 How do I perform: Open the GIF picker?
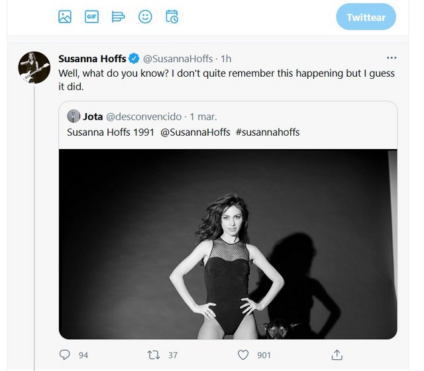point(91,17)
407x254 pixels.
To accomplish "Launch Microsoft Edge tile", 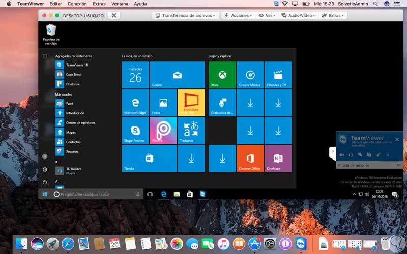I will tap(135, 103).
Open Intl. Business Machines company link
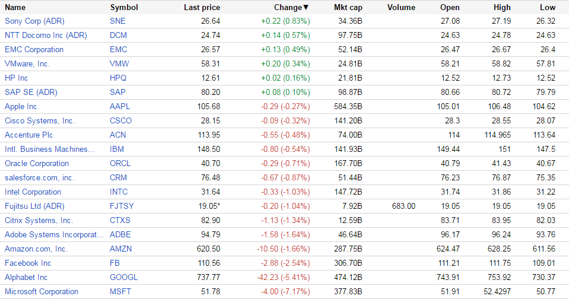 pyautogui.click(x=50, y=149)
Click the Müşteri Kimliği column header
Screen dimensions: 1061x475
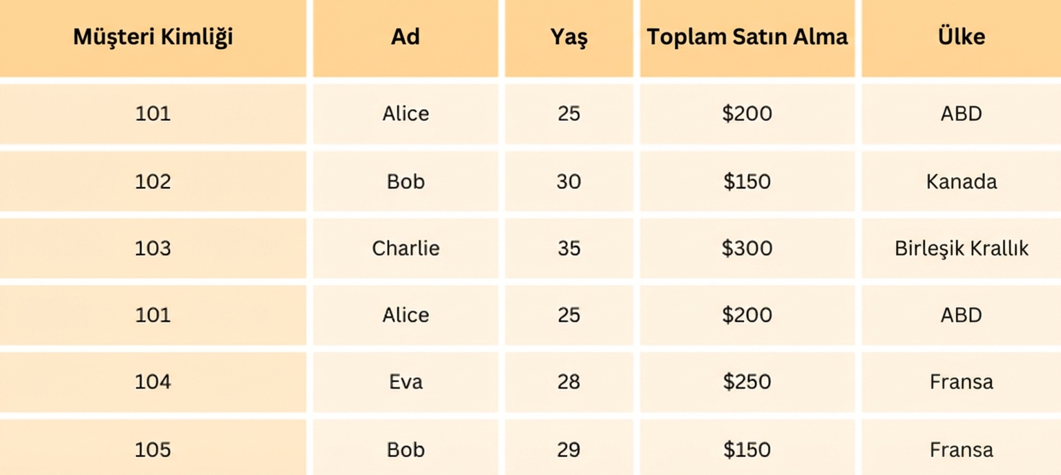coord(153,37)
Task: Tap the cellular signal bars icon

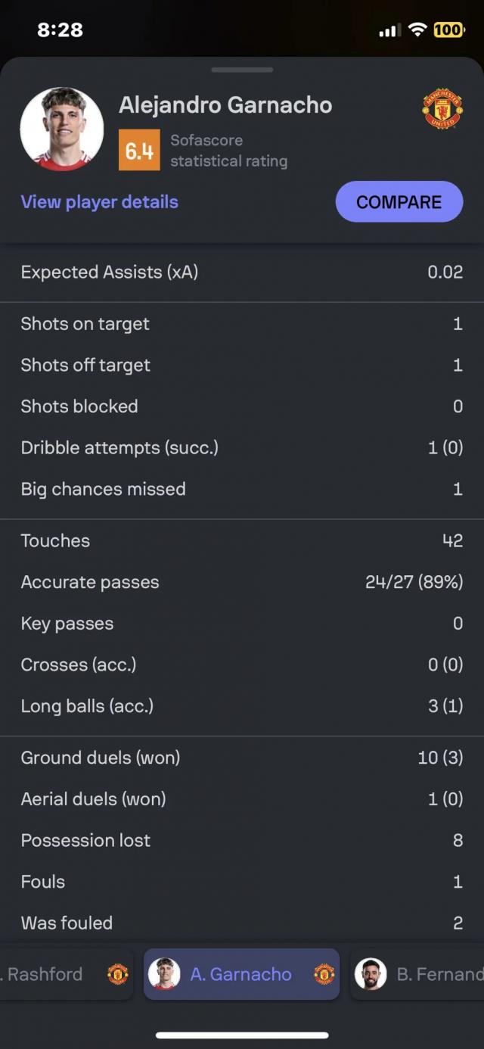Action: click(x=388, y=30)
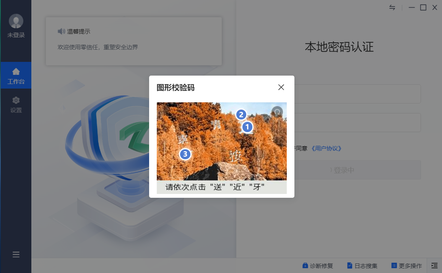Click the hamburger menu icon in the sidebar
The height and width of the screenshot is (273, 442).
pos(16,255)
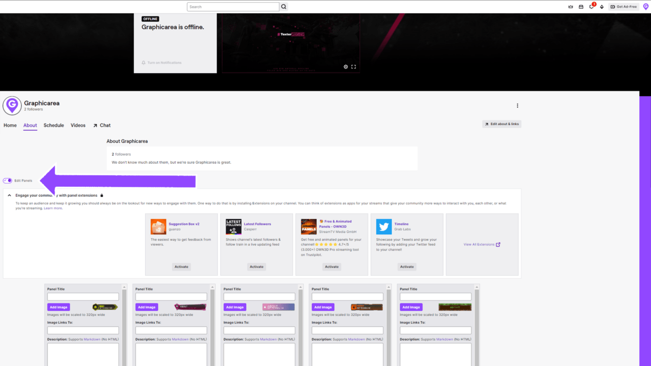
Task: Click the Suggestion Box v2 extension icon
Action: click(158, 226)
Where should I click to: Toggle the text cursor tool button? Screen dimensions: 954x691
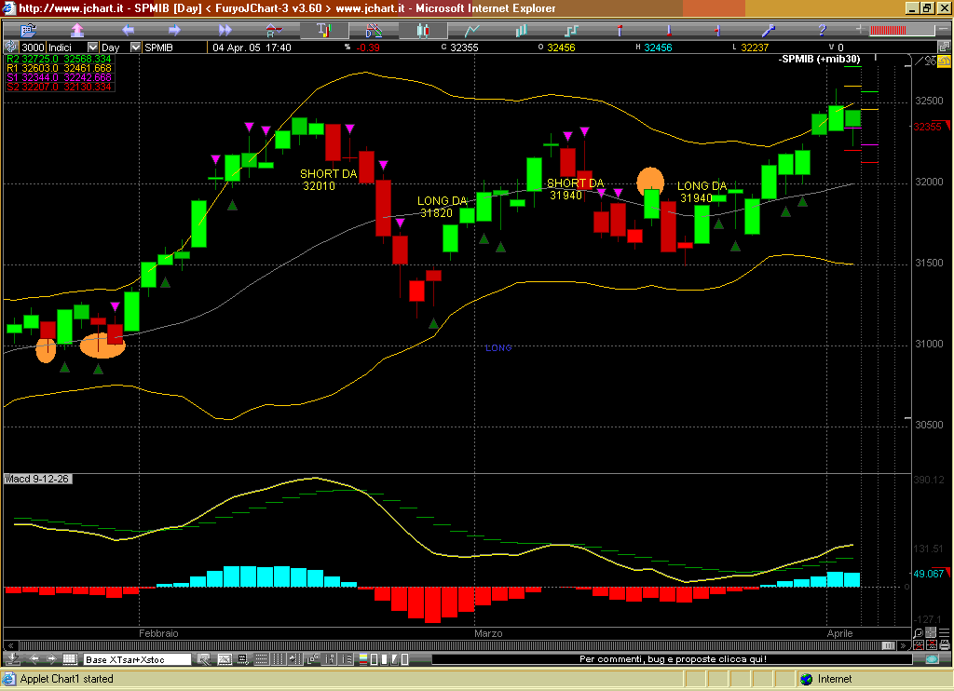324,30
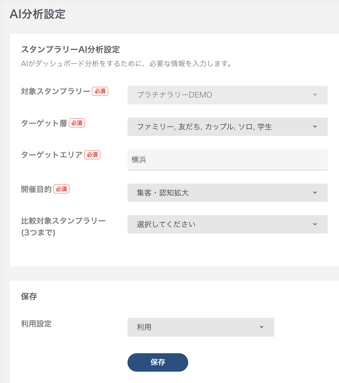Screen dimensions: 339x383
Task: Click chevron icon in 選択してください field
Action: pos(315,224)
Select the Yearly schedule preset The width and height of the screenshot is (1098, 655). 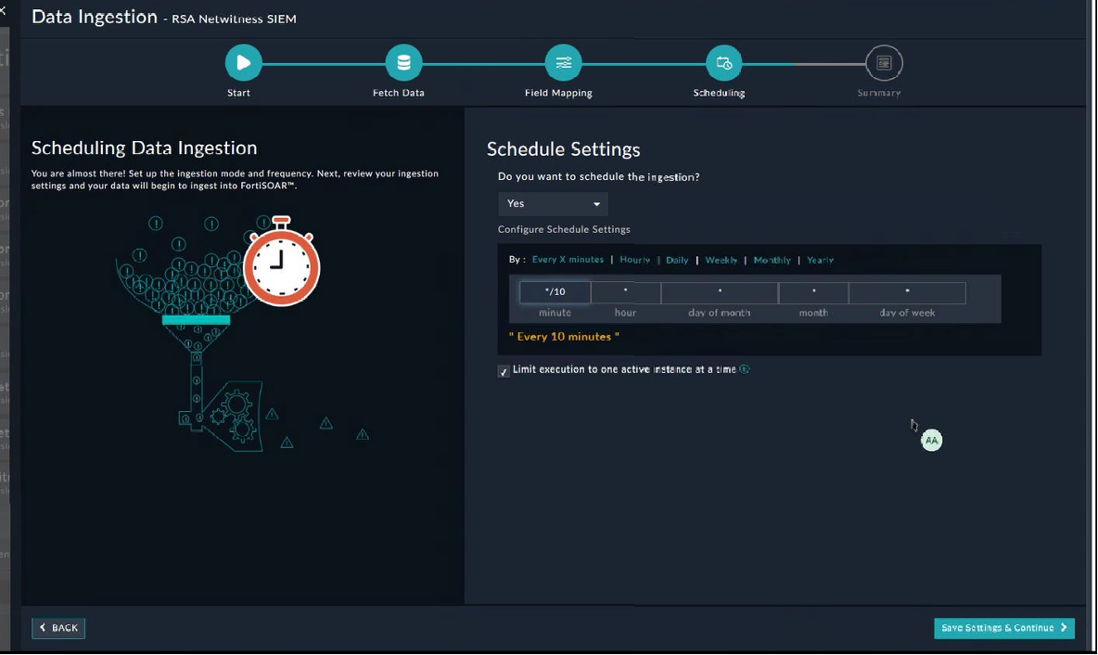(821, 260)
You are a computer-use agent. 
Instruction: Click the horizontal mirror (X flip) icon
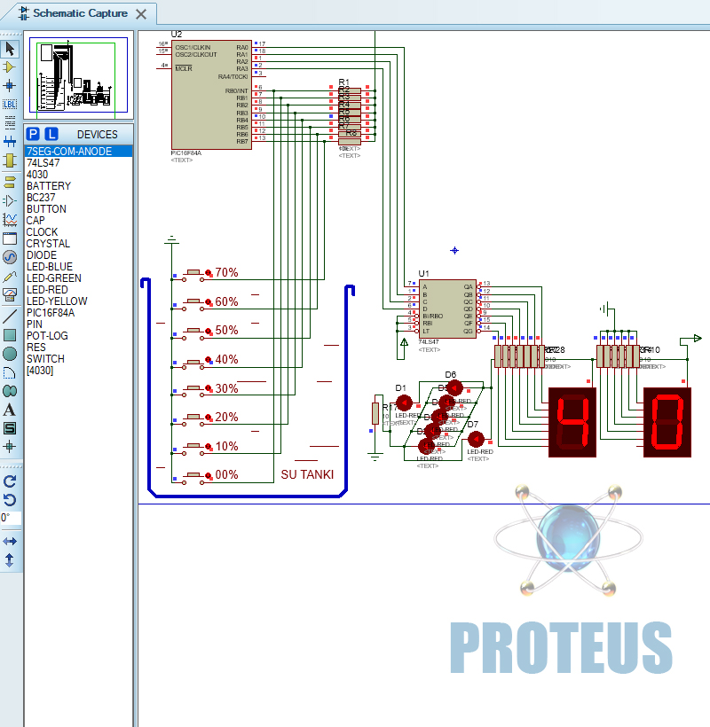(x=10, y=541)
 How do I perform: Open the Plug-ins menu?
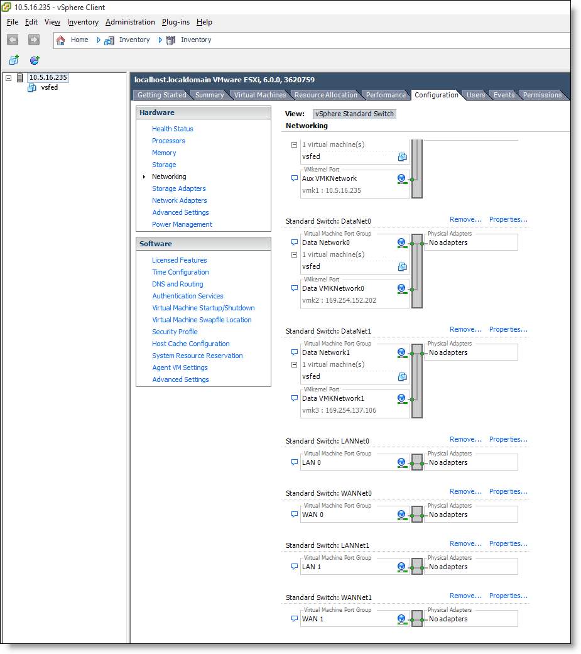(x=175, y=22)
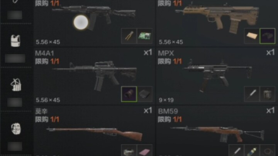Viewport: 278px width, 156px height.
Task: Open the chest rig category in sidebar
Action: click(x=16, y=85)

--------------------------------------------------

# TRY IT
Only the lines from the one containing "You are a computer-use agent." through the final line of the listing should be reproduced, exactly and with no pictures.

# TASK RESULT
You are a computer-use agent. 
Instruction: Click the horizontal mirror (X flip) icon
(x=10, y=541)
 How do I perform: Open the Plug-ins menu?
(x=175, y=22)
Viewport: 278px width, 156px height.
Task: Open the chest rig category in sidebar
Action: click(x=16, y=85)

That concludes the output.